- WHAT IS EXPECTED: Transcribe all of the following material, reproducing every line without any change.

(Entries drawn from a collection)
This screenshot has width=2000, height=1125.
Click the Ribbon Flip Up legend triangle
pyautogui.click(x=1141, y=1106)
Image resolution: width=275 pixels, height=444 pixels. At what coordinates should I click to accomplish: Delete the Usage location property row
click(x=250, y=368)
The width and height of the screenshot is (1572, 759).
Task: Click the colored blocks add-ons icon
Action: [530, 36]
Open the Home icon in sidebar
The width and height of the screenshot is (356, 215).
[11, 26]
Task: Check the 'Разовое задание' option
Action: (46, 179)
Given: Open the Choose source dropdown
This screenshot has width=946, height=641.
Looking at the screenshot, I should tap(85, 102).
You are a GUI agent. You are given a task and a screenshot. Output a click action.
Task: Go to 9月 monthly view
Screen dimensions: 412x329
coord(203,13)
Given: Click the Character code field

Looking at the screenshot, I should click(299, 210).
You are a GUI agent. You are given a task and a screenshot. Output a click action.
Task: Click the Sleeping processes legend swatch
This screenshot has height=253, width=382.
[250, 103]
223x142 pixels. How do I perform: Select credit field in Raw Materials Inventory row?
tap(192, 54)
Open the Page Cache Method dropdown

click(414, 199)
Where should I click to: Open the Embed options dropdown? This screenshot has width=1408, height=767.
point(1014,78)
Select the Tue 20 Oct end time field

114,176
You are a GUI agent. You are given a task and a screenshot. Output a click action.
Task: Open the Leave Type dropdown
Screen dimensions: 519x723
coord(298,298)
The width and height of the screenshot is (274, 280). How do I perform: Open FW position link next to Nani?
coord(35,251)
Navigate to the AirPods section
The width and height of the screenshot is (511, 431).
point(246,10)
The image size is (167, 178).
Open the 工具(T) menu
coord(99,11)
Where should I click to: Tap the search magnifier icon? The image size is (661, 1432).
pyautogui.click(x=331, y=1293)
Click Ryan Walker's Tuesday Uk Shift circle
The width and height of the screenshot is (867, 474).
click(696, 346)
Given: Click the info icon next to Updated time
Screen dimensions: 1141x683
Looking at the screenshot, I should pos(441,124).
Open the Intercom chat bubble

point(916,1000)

- TASK ANSWER:
This screenshot has width=2000, height=1125.
Click the Ribbon Flip Up legend triangle
pyautogui.click(x=1141, y=1106)
Image resolution: width=275 pixels, height=444 pixels. At what coordinates should I click to accomplish: Delete the Usage location property row
click(x=250, y=368)
The width and height of the screenshot is (1572, 759).
Task: Click the colored blocks add-ons icon
Action: [530, 36]
Open the Home icon in sidebar
The width and height of the screenshot is (356, 215).
[11, 26]
Task: Check the 'Разовое задание' option
Action: (46, 179)
Given: Open the Choose source dropdown
This screenshot has width=946, height=641.
Looking at the screenshot, I should tap(85, 102).
You are a GUI agent. You are given a task and a screenshot. Output a click action.
Task: Go to 9月 monthly view
Screen dimensions: 412x329
coord(203,13)
Given: Click the Character code field

Looking at the screenshot, I should click(299, 210).
You are a GUI agent. You are given a task and a screenshot. Output a click action.
Task: Click the Sleeping processes legend swatch
This screenshot has height=253, width=382.
[250, 103]
223x142 pixels. How do I perform: Select credit field in Raw Materials Inventory row?
tap(192, 54)
Open the Page Cache Method dropdown

click(414, 199)
Where should I click to: Open the Embed options dropdown? This screenshot has width=1408, height=767.
point(1014,78)
Select the Tue 20 Oct end time field

114,176
You are a GUI agent. You are given a task and a screenshot. Output a click action.
Task: Open the Leave Type dropdown
Screen dimensions: 519x723
coord(298,298)
The width and height of the screenshot is (274, 280). How do I perform: Open FW position link next to Nani?
coord(35,251)
Navigate to the AirPods section
The width and height of the screenshot is (511, 431).
point(246,10)
The image size is (167, 178).
Open the 工具(T) menu
coord(99,11)
Where should I click to: Tap the search magnifier icon? The image size is (661, 1432).
pyautogui.click(x=331, y=1293)
Click Ryan Walker's Tuesday Uk Shift circle
The width and height of the screenshot is (867, 474).
click(696, 346)
Given: Click the info icon next to Updated time
Screen dimensions: 1141x683
Looking at the screenshot, I should pos(441,124).
Open the Intercom chat bubble

point(916,1000)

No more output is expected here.